Die Konten stellten von den Tätern angeworbene Finanzagenten zur Verfügung. Dabei handelte es sich um Privatpersonen, die meist per E-Mail geködert wurden, ihr Konto gegen Bezahlung zur Verfügung zu stellen. Sie sollten für ihren neuen „Arbeitgeber“ Gelder entgegen nehmen und weiter transferieren bzw. sie überließen die Zugangsdaten zum Online-Banking den „Arbeitgebern“. Dabei war den Finanzagenten meist nicht bewusst, dass sie zur Geldwäsche missbraucht werden und sich ggf. selbst strafbar machten, so die Polizei in einer Presseerklärung.
Die entgegengenommenen Gelder der Internetkunden wurden zumeist in die Schweiz und die Türkei überwiesen; in Einzelfällen hoben die Finanzagenten das Geld bar ab und übergaben es an einen Geldboten.
„In seiner Dimension bisher einzigartig“
„Dieses Verfahren ist in Bezug auf die Enttarnung von Internettätern und in seiner Dimension bisher einzigartig“, sagt der Präsident des Bayerischen Landeskriminalamts, Peter Dathe.

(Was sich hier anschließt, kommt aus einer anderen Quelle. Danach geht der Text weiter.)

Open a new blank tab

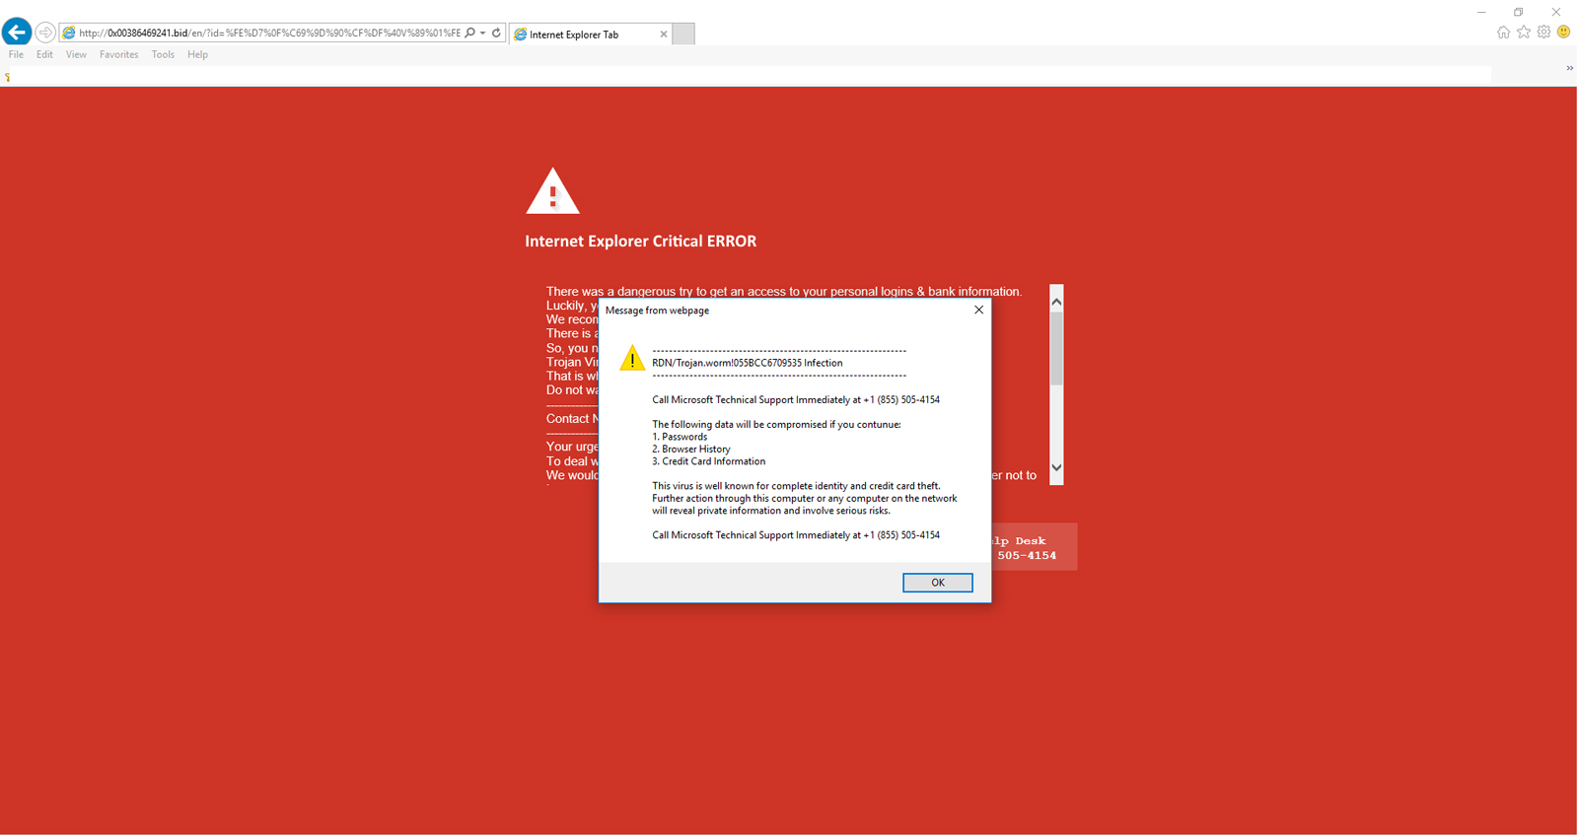click(x=683, y=35)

Die Ermittlungen zu den Drahtziehern gestalteten sich sehr schwierig, da die Täter die Spuren im Internet mit der Verwendung von falschen Personalien und ausgeklügelten Verschleierungstechniken gekonnt verwischten. Sie kommunizierten untereinander in verschlüsselten Chats in Kombination mit Anonymisierungssoftware oder wickelten ihren Mail-Verkehr über gehackte Fremdrechner ab.
Die kriminelle Energie der Täter zeigte sich auch daran, dass Internetforen, die vor den Machenschaften warnten, mit DDoS-Angriffen mehrfach lahm gelegt und die Verantwortlichen mit körperlichen Repressalien bedroht wurden.
Zwölf der bisher ermittelten Tatverdächtigen haben ihren Wohnsitz in Deutschland, einer stammt aus Österreich. Hierbei handelt es sich um Männer und Frauen im Alter von 20 bis 39 Jahren.
MIllionenschaden vermutet
Die Ermittler vermuten, dass die Tatverdächtigen unter Mithilfe von etwa 1.000 Finanzagenten einen Schaden in Millionenhöhe verursacht haben – bei rund 100.000 Opfern.
Im Fall einer Verurteilung drohen den Beschuldigten mehrjährige Freiheitsstrafen – zumindest theoretisch. Angesichts des zu erwartenden Mammut-Prozesses ist nicht auszuschließen, dass der ein oder andere Beschuldigte im Zuge eines sogenannten Deals gegen ein Geständnis mit einer geringeren Strafe davonkommt.